DIRECTIONS. Word for word, transcribe the data below.

---- RECORD SET

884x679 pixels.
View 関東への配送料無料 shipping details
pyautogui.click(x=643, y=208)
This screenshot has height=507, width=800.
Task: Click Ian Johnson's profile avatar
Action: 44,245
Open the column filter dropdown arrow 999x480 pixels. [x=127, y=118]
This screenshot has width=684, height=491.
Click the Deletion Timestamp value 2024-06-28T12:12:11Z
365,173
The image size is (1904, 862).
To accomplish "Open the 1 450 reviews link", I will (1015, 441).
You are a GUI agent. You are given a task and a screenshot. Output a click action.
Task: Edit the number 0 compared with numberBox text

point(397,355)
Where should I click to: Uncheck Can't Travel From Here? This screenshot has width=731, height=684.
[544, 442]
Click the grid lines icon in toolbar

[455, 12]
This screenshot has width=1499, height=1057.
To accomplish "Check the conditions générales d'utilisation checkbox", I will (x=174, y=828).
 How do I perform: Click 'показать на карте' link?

--------

ANSWER TO THE EXERCISE.
884x679 pixels.
View 関東への配送料無料 shipping details
pyautogui.click(x=643, y=208)
This screenshot has height=507, width=800.
Task: Click Ian Johnson's profile avatar
Action: 44,245
Open the column filter dropdown arrow 999x480 pixels. [x=127, y=118]
This screenshot has width=684, height=491.
Click the Deletion Timestamp value 2024-06-28T12:12:11Z
365,173
The image size is (1904, 862).
To accomplish "Open the 1 450 reviews link", I will (1015, 441).
You are a GUI agent. You are given a task and a screenshot. Output a click action.
Task: Edit the number 0 compared with numberBox text

point(397,355)
Where should I click to: Uncheck Can't Travel From Here? This screenshot has width=731, height=684.
[544, 442]
Click the grid lines icon in toolbar

[455, 12]
This screenshot has width=1499, height=1057.
To accomplish "Check the conditions générales d'utilisation checkbox", I will (x=174, y=828).
 How do I perform: Click 'показать на карте' link?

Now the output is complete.